16. Ceza Dairesi Esas No: 2018/3281 Karar No: 2018/3412 Karar Tarihi: 17.10.2018
Silahlı terör örgütüne üye olma - Yargıtay 16. Ceza Dairesi 2018/3281 Esas 2018/3412 Karar Sayılı İlamı
Özet:
Ceza Dairesi tarafından verilen kararda, sanığın silahlı terör örgütüne üye olma suçundan mahkum edildiği ve temyiz başvurusunun esastan reddedildiği belirtilmektedir. Kararda, suçun temadi eden suçlardan olduğu ve yakalanmayla temadinin kesileceği ifade edilerek, suç tarihinin gerekçeli karar başlığında \"2017 yılı ve öncesi\" olarak düzeltilmesi gerektiği vurgulanmıştır. Sanığın çocuğunu örgütle iltisaklı okula göndermenin örgütsel faaliyet olarak kabul edilemeyeceği belirtilmiştir. Kararda, yargılama sürecindeki usuli işlemlerin kanuna uygun olarak yapıldığı, hükme esas alınan tüm delillerin hukuka uygun olarak elde edildiğinin belirlendiği ve eylemlerin kanunda öngörülen suç tipine uyduğu ifade edilmiştir. Hükümde, Türk Ceza Kanunu'nun 314/2, 62, 53, 58/9. maddeleri ve 3713 Sayılı Kanunun 3 ve 5/1. maddelerine atıf yapılmıştır.

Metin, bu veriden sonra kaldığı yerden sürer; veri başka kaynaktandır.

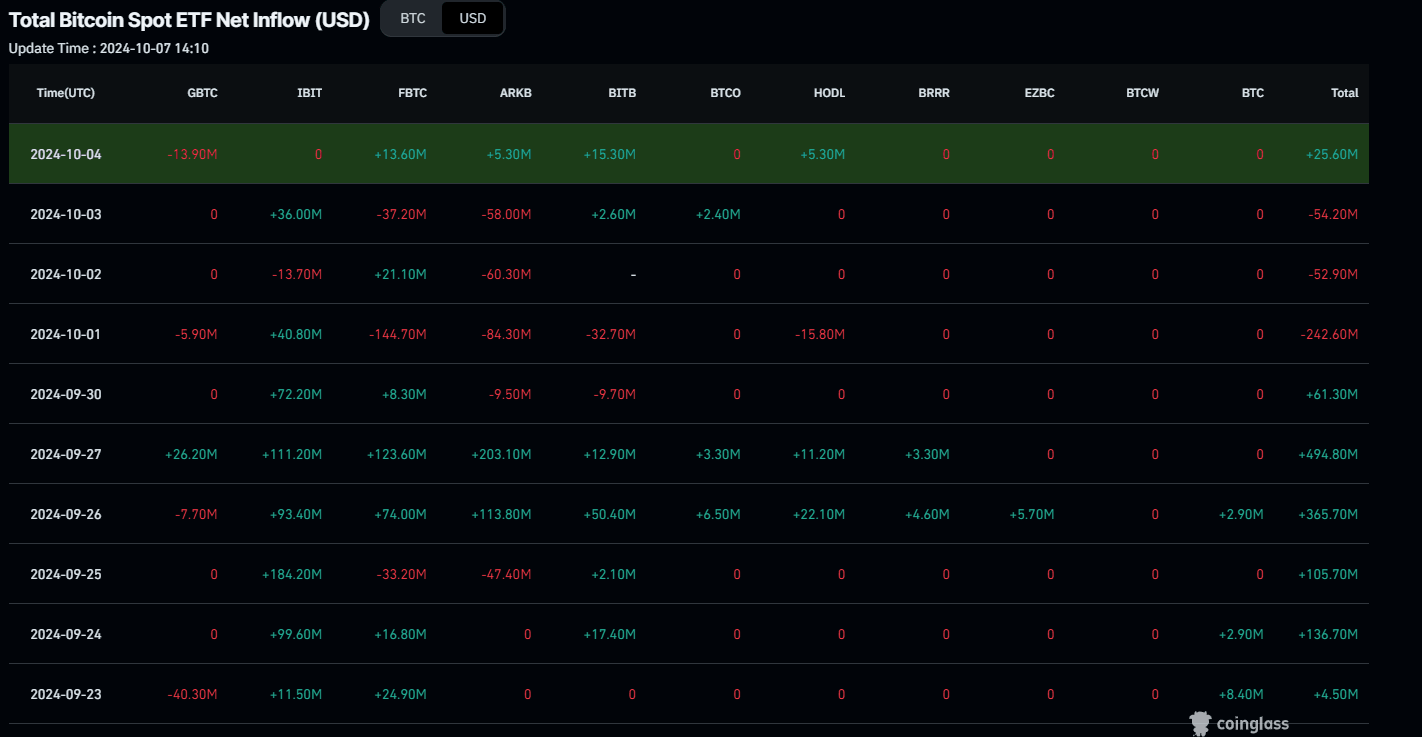The height and width of the screenshot is (737, 1422).
Task: Select the +203.10M ARKB cell
Action: click(x=501, y=454)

16. Ceza Dairesi 2018/3281 E. , 2018/3412 K.
"İçtihat Metni"
Mahkemesi :Ceza Dairesi Suç : Silahlı terör örgütüne üye olma Hüküm : TCK"nın 314/2, 3713 sayılı Kanunun 3, 5/1, TCK"nın 62, 53, 58/9. maddeleri gereği mahkumiyete dair istinaf başvurusunun esastan reddi
Bölge Adliye Mahkemesince verilen hüküm temyiz edilmekle; Temyiz edenin sıfatı, başvurunun süresi, kararın niteliği ve temyiz sebebine göre dosya incelendi, gereği düşünüldü; Temyiz talebinin reddi nedenleri bulunmadığından işin esasına geçildi; Vicdani kanının oluştuğu duruşma sürecini yansıtan tutanaklar, belgeler ve gerekçe içeriğine göre yapılan incelemede; Silahlı terör örgütüne üye olma suçu temadi eden suçlardan olup yakalanma ile temadi kesileceğinden, suç tarihinin gerekçeli karar başlığında "29.03.2017" yerine "2017 yılı ve öncesi" olarak yazılması, mahallinde düzeltilebilecek yazım hatası kabul edilmiş, sanığın çocuğunu örgütle iltisaklı okula göndermenin örgütsel faaliyet olarak kabul edilemeyeceğinin gözetilmemesi sonuca etkili görülmemiştir.Yargılama sürecindeki usuli işlemlerin kanuna uygun olarak yapıldığı, hükme esas alınan tüm delillerin hukuka uygun olarak elde edildiğinin belirlendiği aşamalarda ileri sürülen iddia ve savunmaların temyiz denetimini sağlayacak biçimde eksiksiz olarak sergilendiği, özleri değiştirmeksizin tartışıldığı, vicdani kanının kesin, tutarlı ve çelişmeyen verilere dayandırıldığı, eylemlerin doğru olarak nitelendirildiği ve kanunda öngörülen suç tipine uyduğu, yaptırımların kanuni bağlamda şahsileştirilmek suretiyle uygulandığı anlaşılmakla; sanık müdafiinin ileri sürdüğü nedenler yerinde görülmediğinden CMK’nın 302/1. maddesi gereğince temyiz davasının esastan reddiyle hükmün ONANMASINA, 17.10.2018 tarihinde oybirliğiyle karar verildi.